The British Dental Association (BDA) has accused the General Dental Council (GDC) of cynicism in its response to the legal challenge initiated by the BDA last month.
The GDC has sought to delay the legal process, arguing that there is no need for urgency as it intends to start drawing down fees from dentists during November and the judicial review, even if fast-tracked, will not be heard before the start of December. Once it has dentists’ money, the regulator says the timing of the argument about propriety is immaterial – proposing that the hearing can take place sometime in 2015.
In a robustly worded objection to this assertion, BDA lawyers have sought to impress upon the judge deciding the matter that nearly 41,000 dentists will be being asked to hand over fees that are yet to be legally validated.
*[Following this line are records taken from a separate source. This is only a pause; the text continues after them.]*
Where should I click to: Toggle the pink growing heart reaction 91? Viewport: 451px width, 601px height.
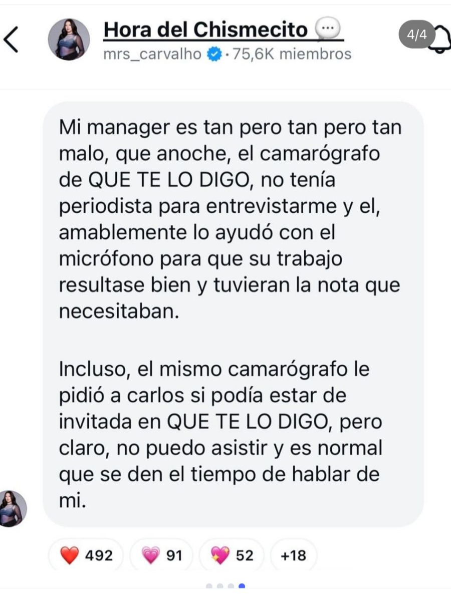pyautogui.click(x=161, y=555)
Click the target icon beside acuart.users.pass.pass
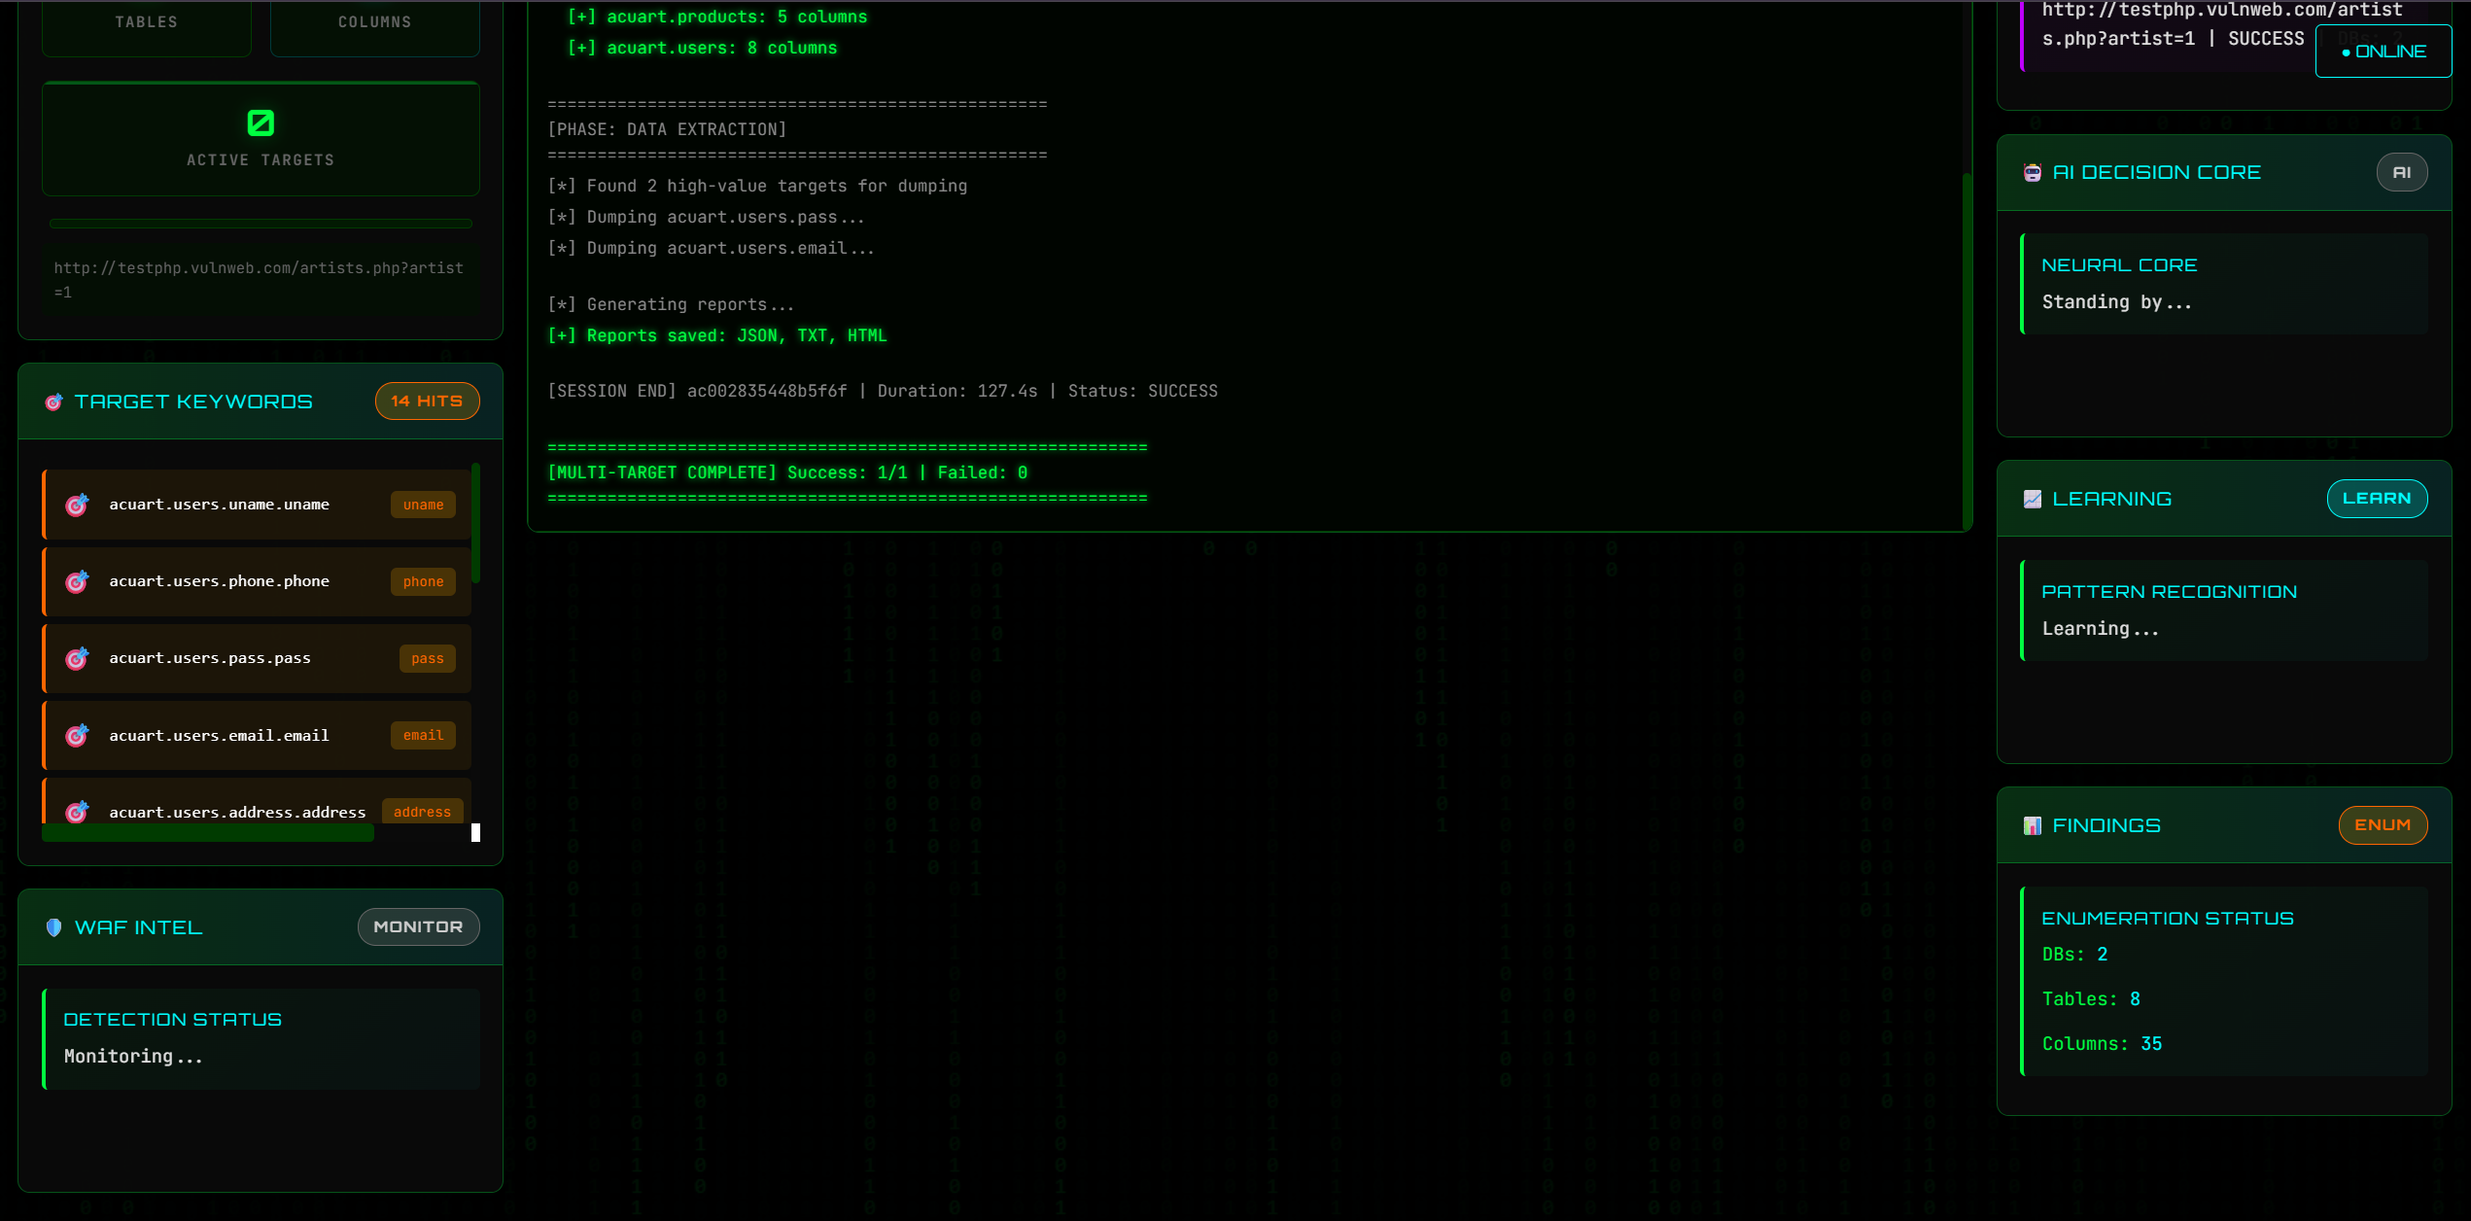The width and height of the screenshot is (2471, 1221). [78, 658]
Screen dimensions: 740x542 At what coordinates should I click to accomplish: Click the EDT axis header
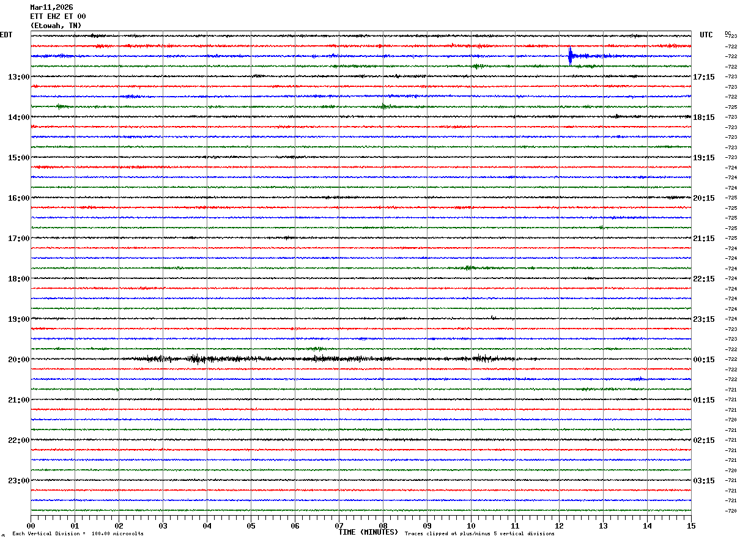pos(6,35)
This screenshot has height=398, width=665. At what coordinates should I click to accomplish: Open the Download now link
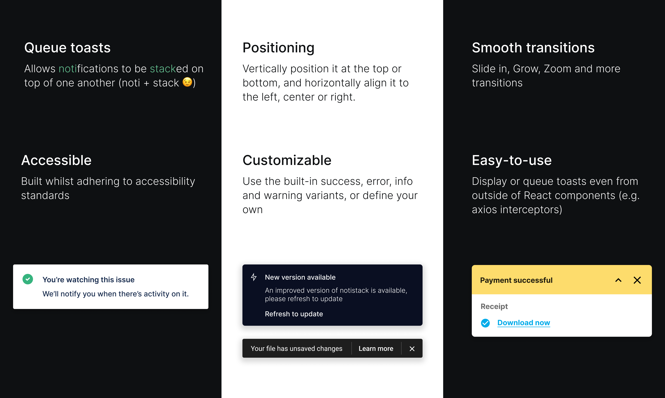[x=523, y=323]
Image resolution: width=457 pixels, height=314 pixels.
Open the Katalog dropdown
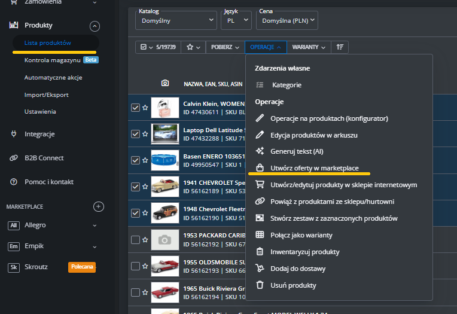176,20
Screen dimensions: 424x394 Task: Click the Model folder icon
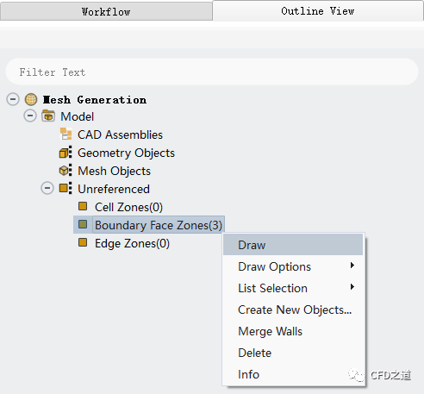coord(48,116)
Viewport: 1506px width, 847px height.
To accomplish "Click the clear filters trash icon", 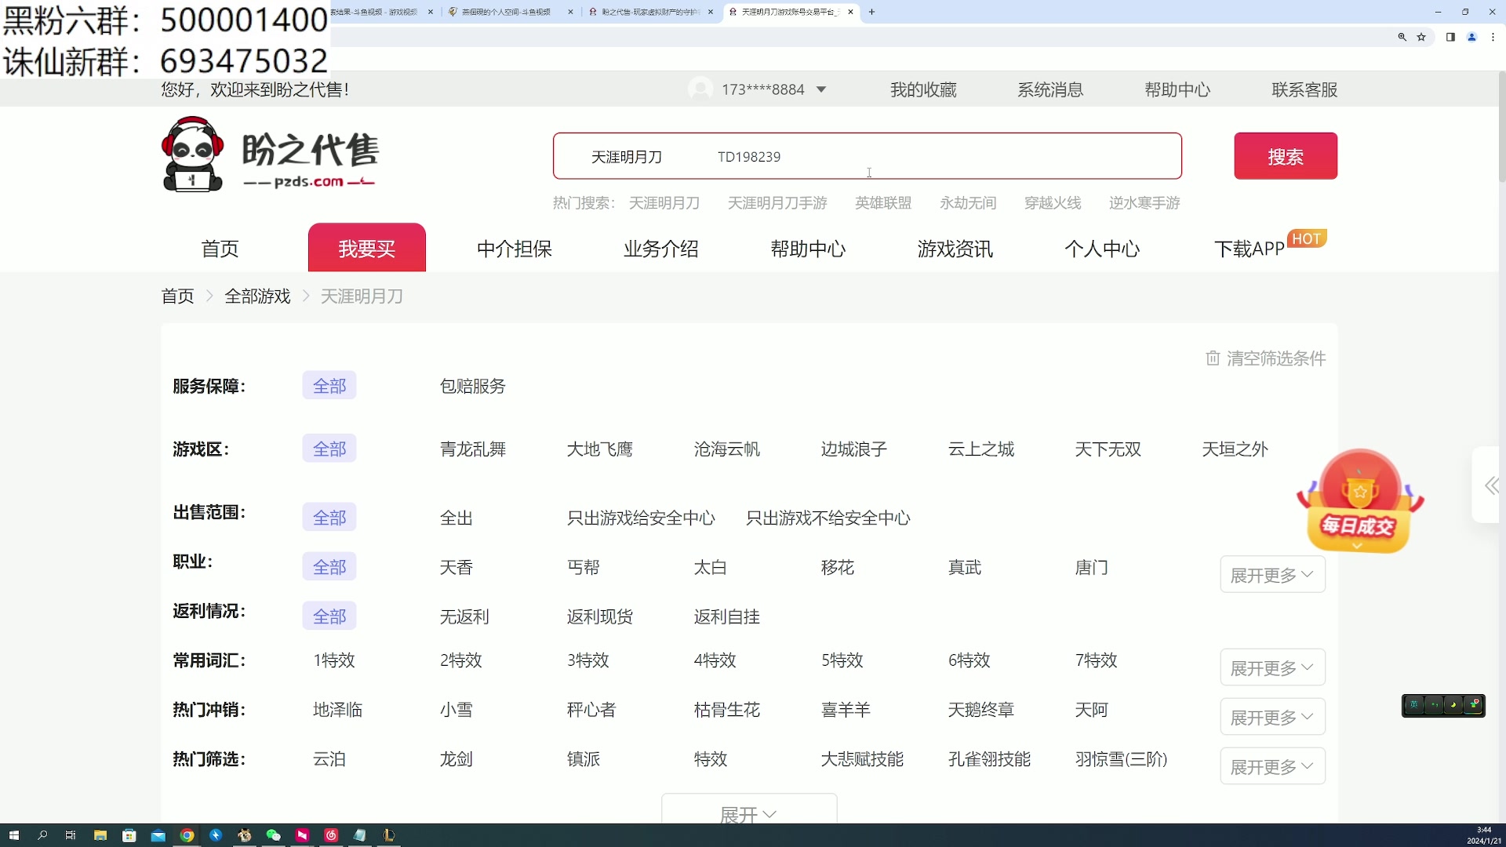I will [x=1213, y=358].
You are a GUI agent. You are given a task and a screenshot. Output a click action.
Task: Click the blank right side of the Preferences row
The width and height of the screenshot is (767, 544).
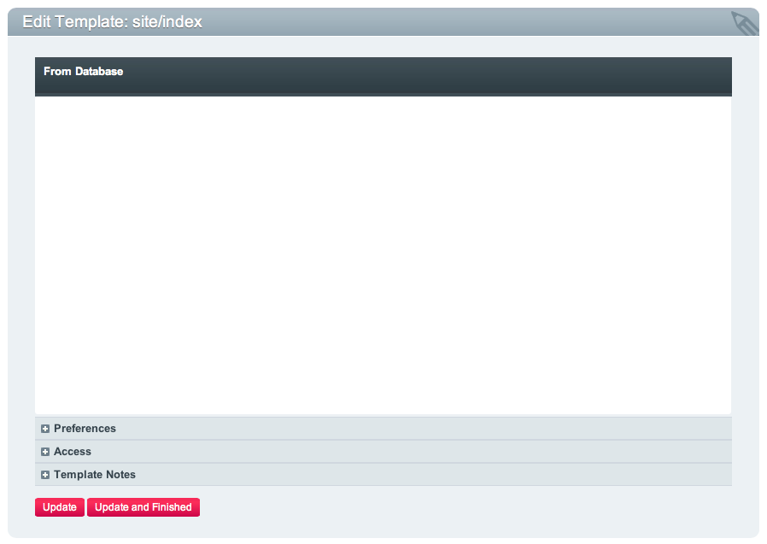(512, 429)
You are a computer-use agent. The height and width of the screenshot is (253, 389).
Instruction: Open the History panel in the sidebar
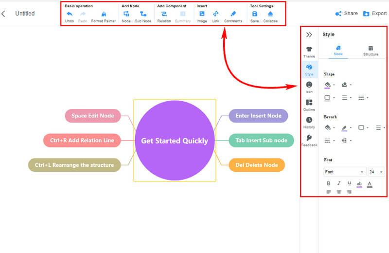click(x=309, y=122)
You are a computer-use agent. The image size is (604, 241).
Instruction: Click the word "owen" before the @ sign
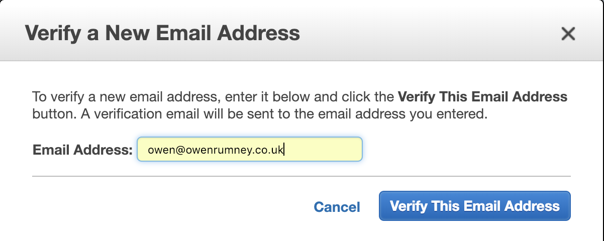point(158,150)
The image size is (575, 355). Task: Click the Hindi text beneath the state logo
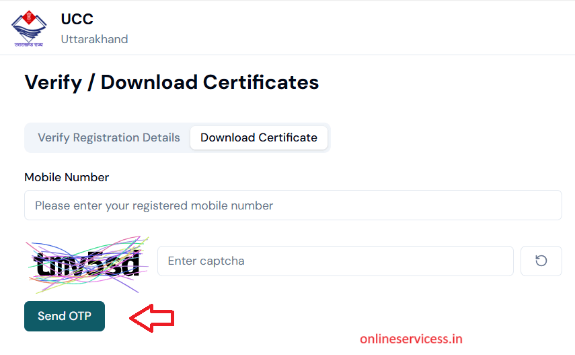(x=29, y=44)
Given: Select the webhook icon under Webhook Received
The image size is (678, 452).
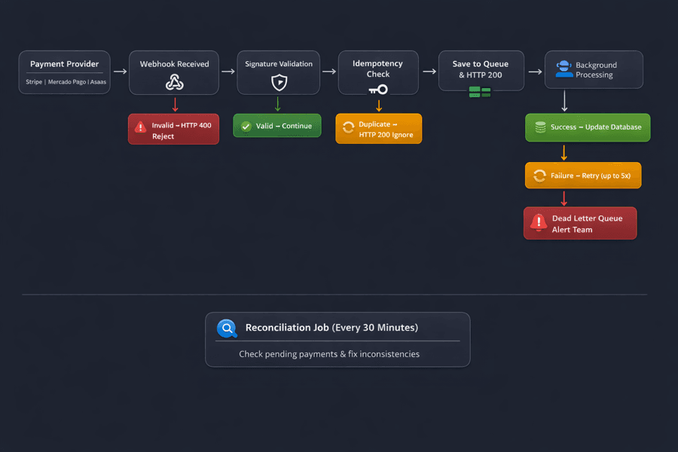Looking at the screenshot, I should [x=173, y=83].
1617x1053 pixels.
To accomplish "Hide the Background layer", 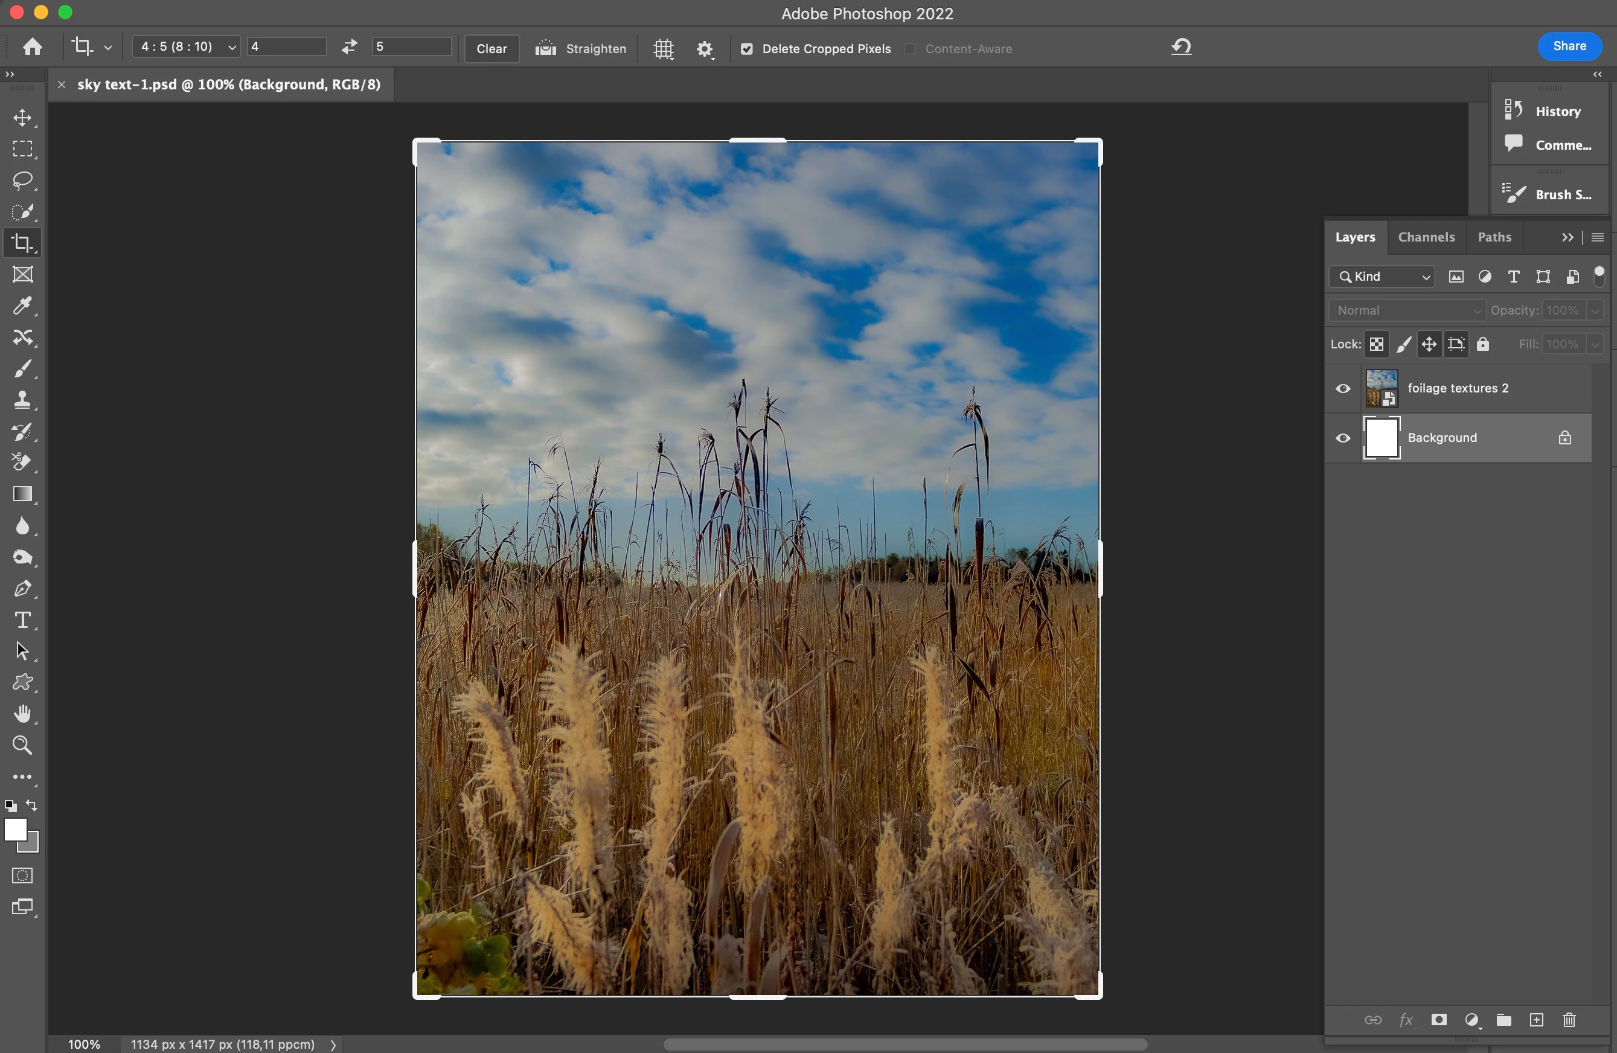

The BDA says that the proper way to go about this is to decide whether this is lawful before - not after - the money is taken. It goes on to say that the GDC’s proposition gives no detail of how it will pay the money back if it is shown to be wrong – which the BDA has described as wholly unacceptable.
The Chair of the BDA’s Principal Executive Committee, Mike Armstrong, said:
This latest round of stalling is consistent with an astonishingly cavalier attitude demonstrated by the GDC throughout.
The regulator can be in no doubt about the strength of feeling or about the fact that its methods have been seriously challenged. We have sought to raise legitimate legal questions and obtain answers. We have been met throughout with stalling, avoidance and incomplete responses.
It looks like the GDC wants to engineer a position where it can pocket inflated dentists’ fees first and then argue about whether it should have done so later. We think that is simply unacceptable. It is not the kind of cynical tactics you’d expect from a statutory public body.